DT: Gerardo Martino (argentino).

Mantuvo imperturbable su lína de cuatro en el fondo. En el medio varió entre cuatro volantes y tres volantes y un enganche, que en realidad era un delantero retrasado (Haedo Valdez). En ocasiones jugó un 4-3-2-1, en el cual Roque Santa Cruz se retrasaba para colaborar en el armado del juego, quedando un único delantero neto (Lucas Barrios). También utilizó el 4-4-2, con la incorporación de Aureliano Torres en el sector izquierdo del mediocampo, prescindiendo del enganche o de uno de los delanteros de punta.

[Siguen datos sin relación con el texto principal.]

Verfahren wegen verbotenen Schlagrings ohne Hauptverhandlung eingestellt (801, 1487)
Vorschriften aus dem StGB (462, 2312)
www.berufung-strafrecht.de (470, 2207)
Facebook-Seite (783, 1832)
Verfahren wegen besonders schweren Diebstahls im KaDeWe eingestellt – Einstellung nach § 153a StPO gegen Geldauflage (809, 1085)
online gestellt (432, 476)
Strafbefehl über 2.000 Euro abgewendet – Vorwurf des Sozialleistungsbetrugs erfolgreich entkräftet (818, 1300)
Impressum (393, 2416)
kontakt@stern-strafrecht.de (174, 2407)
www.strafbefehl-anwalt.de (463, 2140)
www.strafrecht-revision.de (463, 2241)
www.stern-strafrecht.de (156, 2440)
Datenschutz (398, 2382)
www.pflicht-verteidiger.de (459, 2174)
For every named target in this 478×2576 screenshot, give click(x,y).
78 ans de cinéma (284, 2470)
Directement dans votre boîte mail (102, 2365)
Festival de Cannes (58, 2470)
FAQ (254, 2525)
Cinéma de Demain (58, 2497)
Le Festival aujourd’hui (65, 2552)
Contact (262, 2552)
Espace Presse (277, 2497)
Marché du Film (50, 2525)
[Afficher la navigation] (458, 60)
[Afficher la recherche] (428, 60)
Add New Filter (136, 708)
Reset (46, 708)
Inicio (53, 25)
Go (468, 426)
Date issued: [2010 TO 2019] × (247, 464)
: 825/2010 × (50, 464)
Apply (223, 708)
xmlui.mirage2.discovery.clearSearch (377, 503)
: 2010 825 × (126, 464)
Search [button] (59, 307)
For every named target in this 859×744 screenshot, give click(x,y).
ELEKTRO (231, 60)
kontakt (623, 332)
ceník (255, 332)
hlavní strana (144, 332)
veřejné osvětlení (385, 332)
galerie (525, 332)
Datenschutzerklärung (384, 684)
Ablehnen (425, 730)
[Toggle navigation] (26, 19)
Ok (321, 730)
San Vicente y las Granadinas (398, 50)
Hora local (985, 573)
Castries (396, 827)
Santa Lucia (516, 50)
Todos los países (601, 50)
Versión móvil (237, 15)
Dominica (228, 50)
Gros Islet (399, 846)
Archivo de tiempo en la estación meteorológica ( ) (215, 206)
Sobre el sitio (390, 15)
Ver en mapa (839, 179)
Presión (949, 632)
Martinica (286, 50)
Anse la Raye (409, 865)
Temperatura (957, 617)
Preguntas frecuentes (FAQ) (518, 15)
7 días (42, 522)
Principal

El ocaso de la línea de tres y el caso de Chile:

A excepción de México y Chile, ningún otro de los catorce equipos que accedió a Octavos de Final utilizó línea de tres en el fondo. Esto marca una clara tendencia, al menos en este nivel de competición, en el cual los técnicos se inclinan decididamente por la tradicional línea de cuatro. Lo desarrollado por Argentina en 1986 y Alemania en 1990 (ambos campeones con tres defensores), está quedando cada vez más lejos en el tiempo. Y la tendencia se profundiza si se analiza la actuación de México y Chile, conjuntos que exhibieron importantes grietas en sus últimas líneas. Lo de México tuvo mucho que ver con errores individuales casi groseros. En el caso de Chile, muchas veces quedó expuesto en defensa, en gran medida por la decisión de su entranador, Marcelo Bielsa, de desarrollar una búsqueda vertical e incesante del ataque. Chile no varió jamás su sistema de juego. No consideró las diferencias que implica jugar ante rivales de diferente poderío. Recurrió al mismo sistema, tanto ante Honduras y Suiza, como ante España y Brasil. Lo terminó pagando caro ante estos dos últimos rivales, cuando en lugar de tomar mayores recaudos defensivos, salió a "cambiar figuritas" y terminó perdiendo claramente. Si existen diferencias de material entre Chile y rivales como Brasil y España, poco hizo Bielsa para minimizarlas.